:: Text section
Monday, October 7, 2013

Dancing in the Rain (at work)

Call me shy and quiet, 'cause that's what I am.

Call me wild and crazy, 'cause that's what they think I am.

And maybe I am, too.

So, rain. Rain like the end of the world, rain coming down in sheets, sideways!

And everybody stopped work and ran to the windows, and delighted in it.

"Oh, I love this!" one said. Another: "Is it going to be safe going home?"

All that.

So, what did little `phfina do, huh, pray tell?

I looked out at the rain, I looked at all the people inside, then I ...

Went out the guarded security doors, walked out of the atrium, and ... went outside.

I went to the self-same window that everybody else had gathered around inside, and, in the rain, I began to dance.


I am μέλισσα (Melissa), I am the bee, and I am the honey.
I am Sita, I am Lakshmi, loving and loved, and so, so sad.
I am Freya, I am Frigg, I am Sif: I am warrior and a huntress.
I am wisdom and I am fertility.
I am Mother Mary, delighting when baby boy Jesus took His first step.

And as I danced, the rain fell in sheets and permeated my being.

And the people inside saw me, and gasped in shock, and laughed and laughed at me and with me, with joy at and with silly, silly, powerful, crazy, little me.
::::
:: Dataset section
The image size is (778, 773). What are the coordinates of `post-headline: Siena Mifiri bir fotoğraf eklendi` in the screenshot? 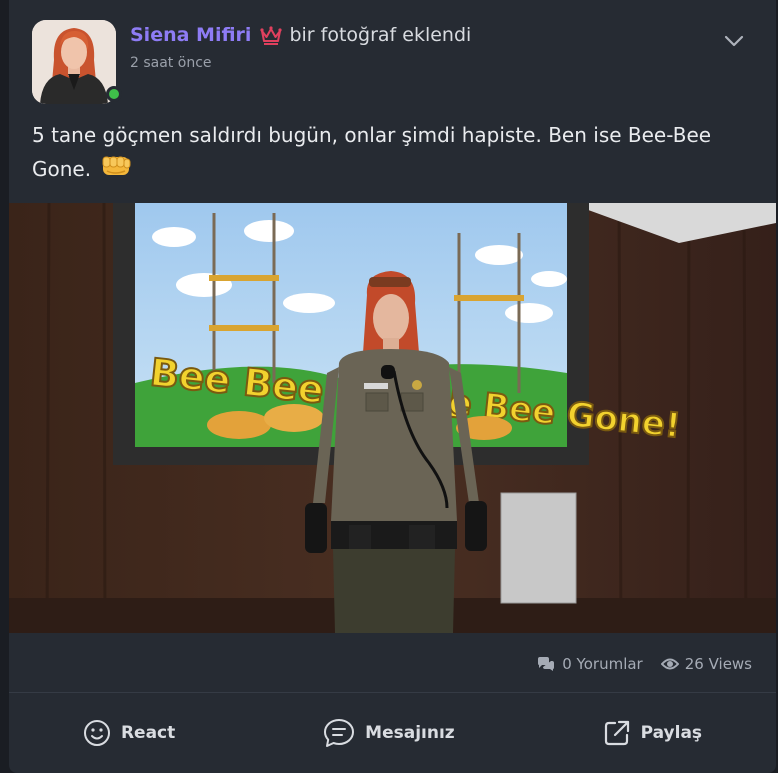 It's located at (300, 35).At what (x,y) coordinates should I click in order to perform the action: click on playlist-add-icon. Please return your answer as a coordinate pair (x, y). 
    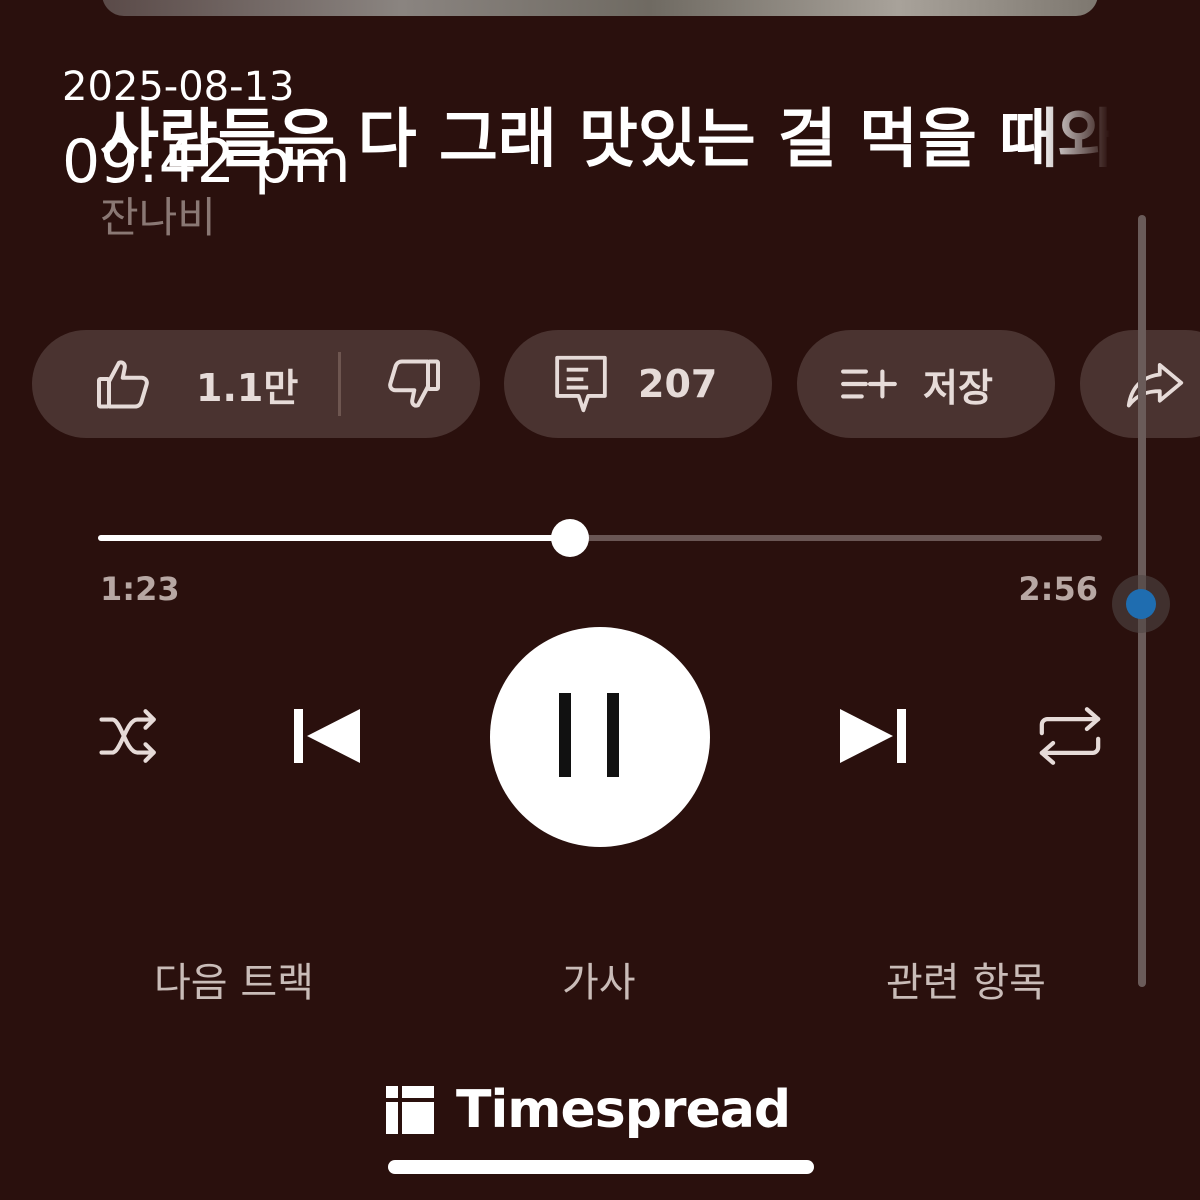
::::
* Your task: Can you return the entire blog post about dancing in the rain at work, word for word? Work only from the blog post.

* Task response:
Monday, October 7, 2013

Dancing in the Rain (at work)

Call me shy and quiet, 'cause that's what I am.

Call me wild and crazy, 'cause that's what they think I am.

And maybe I am, too.

So, rain. Rain like the end of the world, rain coming down in sheets, sideways!

And everybody stopped work and ran to the windows, and delighted in it.

"Oh, I love this!" one said. Another: "Is it going to be safe going home?"

All that.

So, what did little `phfina do, huh, pray tell?

I looked out at the rain, I looked at all the people inside, then I ...

Went out the guarded security doors, walked out of the atrium, and ... went outside.

I went to the self-same window that everybody else had gathered around inside, and, in the rain, I began to dance.


I am μέλισσα (Melissa), I am the bee, and I am the honey.
I am Sita, I am Lakshmi, loving and loved, and so, so sad.
I am Freya, I am Frigg, I am Sif: I am warrior and a huntress.
I am wisdom and I am fertility.
I am Mother Mary, delighting when baby boy Jesus took His first step.

And as I danced, the rain fell in sheets and permeated my being.

And the people inside saw me, and gasped in shock, and laughed and laughed at me and with me, with joy at and with silly, silly, powerful, crazy, little me.